─── SOURCE RECORDS
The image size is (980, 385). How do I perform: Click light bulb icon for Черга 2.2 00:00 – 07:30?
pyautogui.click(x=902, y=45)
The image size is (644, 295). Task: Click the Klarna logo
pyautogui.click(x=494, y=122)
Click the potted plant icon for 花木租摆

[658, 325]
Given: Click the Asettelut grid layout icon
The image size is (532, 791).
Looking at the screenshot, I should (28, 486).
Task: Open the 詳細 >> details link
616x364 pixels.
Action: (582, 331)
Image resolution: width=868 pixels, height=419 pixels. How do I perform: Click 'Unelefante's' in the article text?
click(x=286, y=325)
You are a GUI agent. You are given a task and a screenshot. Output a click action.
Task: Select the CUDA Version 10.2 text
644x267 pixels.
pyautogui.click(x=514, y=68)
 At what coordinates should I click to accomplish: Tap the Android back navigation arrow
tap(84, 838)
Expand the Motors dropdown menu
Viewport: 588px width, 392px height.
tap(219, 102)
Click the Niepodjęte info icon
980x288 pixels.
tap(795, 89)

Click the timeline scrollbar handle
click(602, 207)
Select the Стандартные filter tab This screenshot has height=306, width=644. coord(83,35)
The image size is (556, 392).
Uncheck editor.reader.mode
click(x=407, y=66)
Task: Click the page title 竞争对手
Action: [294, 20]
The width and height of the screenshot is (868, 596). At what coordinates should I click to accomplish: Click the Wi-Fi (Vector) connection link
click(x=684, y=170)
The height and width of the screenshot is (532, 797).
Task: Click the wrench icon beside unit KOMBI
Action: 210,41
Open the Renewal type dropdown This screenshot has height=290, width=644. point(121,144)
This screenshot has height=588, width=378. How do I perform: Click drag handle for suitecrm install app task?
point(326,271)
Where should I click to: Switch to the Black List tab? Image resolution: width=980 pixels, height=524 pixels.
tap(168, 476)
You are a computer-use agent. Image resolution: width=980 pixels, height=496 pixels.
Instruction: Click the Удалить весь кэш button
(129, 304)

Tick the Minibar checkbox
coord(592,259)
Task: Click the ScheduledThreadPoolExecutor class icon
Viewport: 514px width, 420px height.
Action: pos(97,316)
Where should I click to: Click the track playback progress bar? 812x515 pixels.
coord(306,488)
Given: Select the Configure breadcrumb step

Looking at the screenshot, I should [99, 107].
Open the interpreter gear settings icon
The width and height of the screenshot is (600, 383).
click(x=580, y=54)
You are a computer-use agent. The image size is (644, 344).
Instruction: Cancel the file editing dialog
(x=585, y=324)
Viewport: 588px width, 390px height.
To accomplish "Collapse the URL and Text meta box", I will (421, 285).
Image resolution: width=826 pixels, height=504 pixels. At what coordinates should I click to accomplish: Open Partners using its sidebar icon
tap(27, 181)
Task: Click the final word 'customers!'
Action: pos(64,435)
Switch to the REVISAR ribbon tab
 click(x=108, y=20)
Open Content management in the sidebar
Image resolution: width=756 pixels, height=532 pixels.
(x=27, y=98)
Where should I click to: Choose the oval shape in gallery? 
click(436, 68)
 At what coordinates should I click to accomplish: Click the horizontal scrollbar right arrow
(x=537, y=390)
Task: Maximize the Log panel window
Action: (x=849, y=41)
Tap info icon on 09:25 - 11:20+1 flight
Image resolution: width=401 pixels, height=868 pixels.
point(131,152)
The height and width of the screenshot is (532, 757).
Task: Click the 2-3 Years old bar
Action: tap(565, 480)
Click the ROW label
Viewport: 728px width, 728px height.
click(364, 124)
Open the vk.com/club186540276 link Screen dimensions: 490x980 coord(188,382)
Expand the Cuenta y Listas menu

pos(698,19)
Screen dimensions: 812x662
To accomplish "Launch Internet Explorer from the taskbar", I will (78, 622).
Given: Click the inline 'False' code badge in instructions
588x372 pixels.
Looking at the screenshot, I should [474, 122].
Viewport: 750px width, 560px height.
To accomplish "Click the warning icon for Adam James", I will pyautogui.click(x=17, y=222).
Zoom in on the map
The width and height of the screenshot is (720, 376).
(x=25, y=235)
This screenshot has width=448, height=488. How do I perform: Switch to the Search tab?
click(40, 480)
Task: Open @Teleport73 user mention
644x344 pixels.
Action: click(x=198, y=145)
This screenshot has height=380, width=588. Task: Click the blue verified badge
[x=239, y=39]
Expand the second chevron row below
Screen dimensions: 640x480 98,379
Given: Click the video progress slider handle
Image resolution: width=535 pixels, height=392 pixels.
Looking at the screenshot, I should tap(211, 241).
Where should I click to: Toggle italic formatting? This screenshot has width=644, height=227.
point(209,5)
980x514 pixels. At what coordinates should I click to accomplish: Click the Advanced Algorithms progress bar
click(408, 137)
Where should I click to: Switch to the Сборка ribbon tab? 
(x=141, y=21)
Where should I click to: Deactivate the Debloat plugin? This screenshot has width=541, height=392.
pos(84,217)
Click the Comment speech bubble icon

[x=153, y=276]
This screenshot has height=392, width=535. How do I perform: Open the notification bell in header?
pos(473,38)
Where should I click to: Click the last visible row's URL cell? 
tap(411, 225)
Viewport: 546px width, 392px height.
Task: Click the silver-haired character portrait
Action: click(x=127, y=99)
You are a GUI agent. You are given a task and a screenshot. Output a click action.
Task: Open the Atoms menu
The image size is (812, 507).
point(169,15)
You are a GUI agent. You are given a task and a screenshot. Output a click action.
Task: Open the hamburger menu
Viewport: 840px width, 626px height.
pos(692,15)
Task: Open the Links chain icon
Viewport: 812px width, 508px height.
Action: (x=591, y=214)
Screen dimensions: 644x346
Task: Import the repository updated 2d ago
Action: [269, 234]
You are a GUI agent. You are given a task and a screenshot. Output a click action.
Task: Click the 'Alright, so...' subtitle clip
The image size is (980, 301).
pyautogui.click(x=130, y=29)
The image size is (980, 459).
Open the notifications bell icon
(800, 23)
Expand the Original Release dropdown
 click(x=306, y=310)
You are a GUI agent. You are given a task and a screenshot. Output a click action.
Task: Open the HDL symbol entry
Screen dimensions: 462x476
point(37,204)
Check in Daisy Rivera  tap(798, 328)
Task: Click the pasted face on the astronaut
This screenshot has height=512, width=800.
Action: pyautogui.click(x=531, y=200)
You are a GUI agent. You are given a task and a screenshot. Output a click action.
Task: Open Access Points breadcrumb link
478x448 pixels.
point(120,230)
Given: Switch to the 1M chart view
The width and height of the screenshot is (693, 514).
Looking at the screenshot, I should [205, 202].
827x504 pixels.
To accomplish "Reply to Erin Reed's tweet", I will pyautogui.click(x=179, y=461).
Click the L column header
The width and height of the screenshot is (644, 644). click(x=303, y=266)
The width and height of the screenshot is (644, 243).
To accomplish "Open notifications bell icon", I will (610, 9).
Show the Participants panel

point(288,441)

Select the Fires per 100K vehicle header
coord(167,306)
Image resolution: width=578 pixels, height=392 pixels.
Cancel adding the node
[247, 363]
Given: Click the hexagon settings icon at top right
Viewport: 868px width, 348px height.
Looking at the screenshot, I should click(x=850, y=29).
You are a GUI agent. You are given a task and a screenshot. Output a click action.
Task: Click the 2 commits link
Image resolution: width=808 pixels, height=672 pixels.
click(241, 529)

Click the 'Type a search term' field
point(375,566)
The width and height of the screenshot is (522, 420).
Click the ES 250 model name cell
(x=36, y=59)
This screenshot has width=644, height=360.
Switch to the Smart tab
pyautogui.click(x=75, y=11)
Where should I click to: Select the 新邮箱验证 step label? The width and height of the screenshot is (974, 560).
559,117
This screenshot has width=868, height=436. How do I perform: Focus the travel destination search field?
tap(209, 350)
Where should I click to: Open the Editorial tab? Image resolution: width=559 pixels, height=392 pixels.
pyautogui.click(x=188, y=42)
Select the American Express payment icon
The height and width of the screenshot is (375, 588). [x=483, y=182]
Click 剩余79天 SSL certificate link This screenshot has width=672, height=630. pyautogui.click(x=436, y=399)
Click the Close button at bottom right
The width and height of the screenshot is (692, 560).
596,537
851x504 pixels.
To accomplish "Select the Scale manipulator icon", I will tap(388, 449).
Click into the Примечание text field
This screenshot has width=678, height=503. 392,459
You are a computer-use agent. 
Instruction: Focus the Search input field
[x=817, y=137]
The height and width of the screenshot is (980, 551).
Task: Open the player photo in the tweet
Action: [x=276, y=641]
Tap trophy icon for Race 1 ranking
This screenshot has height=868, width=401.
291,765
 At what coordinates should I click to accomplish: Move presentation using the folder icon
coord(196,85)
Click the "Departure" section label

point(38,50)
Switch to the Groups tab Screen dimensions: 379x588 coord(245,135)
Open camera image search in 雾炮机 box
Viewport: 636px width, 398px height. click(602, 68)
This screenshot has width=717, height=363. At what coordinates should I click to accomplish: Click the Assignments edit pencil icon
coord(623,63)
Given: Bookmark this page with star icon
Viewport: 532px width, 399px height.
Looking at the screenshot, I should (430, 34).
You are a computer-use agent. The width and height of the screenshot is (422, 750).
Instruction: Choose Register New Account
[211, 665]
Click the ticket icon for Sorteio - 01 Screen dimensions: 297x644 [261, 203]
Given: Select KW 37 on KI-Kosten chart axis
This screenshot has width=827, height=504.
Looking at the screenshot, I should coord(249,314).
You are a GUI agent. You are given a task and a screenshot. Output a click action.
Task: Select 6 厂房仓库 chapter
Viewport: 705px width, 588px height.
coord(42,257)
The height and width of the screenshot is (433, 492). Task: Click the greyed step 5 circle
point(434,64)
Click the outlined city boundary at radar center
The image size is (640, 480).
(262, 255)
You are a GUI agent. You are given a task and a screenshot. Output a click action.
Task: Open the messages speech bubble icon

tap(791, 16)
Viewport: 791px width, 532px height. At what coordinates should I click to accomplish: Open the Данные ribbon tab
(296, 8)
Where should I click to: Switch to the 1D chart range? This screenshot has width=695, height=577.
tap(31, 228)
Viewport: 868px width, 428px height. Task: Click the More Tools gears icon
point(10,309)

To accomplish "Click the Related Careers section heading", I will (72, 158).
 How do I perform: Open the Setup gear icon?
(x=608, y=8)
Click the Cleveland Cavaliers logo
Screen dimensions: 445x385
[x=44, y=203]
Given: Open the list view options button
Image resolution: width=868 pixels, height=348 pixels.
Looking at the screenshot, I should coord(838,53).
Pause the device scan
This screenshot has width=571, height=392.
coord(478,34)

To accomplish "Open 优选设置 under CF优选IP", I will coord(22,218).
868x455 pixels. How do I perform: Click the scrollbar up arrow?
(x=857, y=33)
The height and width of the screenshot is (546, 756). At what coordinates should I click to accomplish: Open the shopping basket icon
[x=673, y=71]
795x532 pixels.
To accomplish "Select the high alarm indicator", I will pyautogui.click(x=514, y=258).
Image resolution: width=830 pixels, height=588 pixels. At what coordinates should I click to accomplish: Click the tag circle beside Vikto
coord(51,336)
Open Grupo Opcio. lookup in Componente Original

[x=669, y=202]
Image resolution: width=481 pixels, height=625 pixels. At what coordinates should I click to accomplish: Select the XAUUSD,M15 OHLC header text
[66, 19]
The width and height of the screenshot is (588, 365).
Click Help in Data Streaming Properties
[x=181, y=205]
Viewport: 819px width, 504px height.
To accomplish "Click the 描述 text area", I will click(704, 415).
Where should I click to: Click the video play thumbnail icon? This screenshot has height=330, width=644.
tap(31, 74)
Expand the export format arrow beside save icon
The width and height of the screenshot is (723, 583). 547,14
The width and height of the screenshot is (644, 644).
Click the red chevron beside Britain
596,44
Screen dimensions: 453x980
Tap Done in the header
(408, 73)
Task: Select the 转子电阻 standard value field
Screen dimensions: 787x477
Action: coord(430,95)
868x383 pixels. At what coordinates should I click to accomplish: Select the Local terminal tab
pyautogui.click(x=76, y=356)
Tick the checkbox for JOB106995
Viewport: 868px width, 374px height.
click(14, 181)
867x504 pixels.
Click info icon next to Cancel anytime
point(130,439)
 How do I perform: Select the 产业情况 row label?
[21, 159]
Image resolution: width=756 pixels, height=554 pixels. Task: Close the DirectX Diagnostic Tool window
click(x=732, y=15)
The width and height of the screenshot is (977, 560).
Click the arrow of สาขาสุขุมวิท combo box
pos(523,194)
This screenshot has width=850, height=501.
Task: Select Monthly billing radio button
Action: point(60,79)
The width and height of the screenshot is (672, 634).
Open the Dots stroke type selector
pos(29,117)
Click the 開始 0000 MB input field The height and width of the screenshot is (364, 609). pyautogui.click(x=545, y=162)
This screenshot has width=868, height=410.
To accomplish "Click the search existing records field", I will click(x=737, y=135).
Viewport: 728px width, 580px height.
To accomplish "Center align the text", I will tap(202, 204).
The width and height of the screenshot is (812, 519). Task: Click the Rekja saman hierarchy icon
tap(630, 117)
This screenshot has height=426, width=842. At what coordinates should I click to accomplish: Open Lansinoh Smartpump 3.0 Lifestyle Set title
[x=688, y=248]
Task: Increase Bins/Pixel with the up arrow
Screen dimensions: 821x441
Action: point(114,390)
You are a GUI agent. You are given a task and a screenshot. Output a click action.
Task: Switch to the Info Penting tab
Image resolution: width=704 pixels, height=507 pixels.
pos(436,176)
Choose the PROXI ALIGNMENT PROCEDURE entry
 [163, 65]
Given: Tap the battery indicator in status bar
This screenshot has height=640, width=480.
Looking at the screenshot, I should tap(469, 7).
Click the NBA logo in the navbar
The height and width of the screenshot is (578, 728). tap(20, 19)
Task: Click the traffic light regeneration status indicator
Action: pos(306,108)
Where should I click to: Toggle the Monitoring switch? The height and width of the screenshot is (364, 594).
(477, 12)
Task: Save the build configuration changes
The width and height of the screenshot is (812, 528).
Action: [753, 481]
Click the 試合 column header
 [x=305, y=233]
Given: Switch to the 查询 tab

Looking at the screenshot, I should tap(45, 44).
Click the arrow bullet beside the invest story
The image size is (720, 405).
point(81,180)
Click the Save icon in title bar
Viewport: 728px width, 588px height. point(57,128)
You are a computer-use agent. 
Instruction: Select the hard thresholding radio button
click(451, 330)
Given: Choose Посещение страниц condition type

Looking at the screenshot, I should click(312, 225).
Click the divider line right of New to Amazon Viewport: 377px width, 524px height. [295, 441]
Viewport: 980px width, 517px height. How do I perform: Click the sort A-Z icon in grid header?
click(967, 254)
──────
**EXERCISE DIRECTIONS:**
Find the word "with" in the entries, and copy every line it shows up in.

**EXERCISE OUTPUT:**
Given: Bookmark this page with star icon
Task: Increase Bins/Pixel with the up arrow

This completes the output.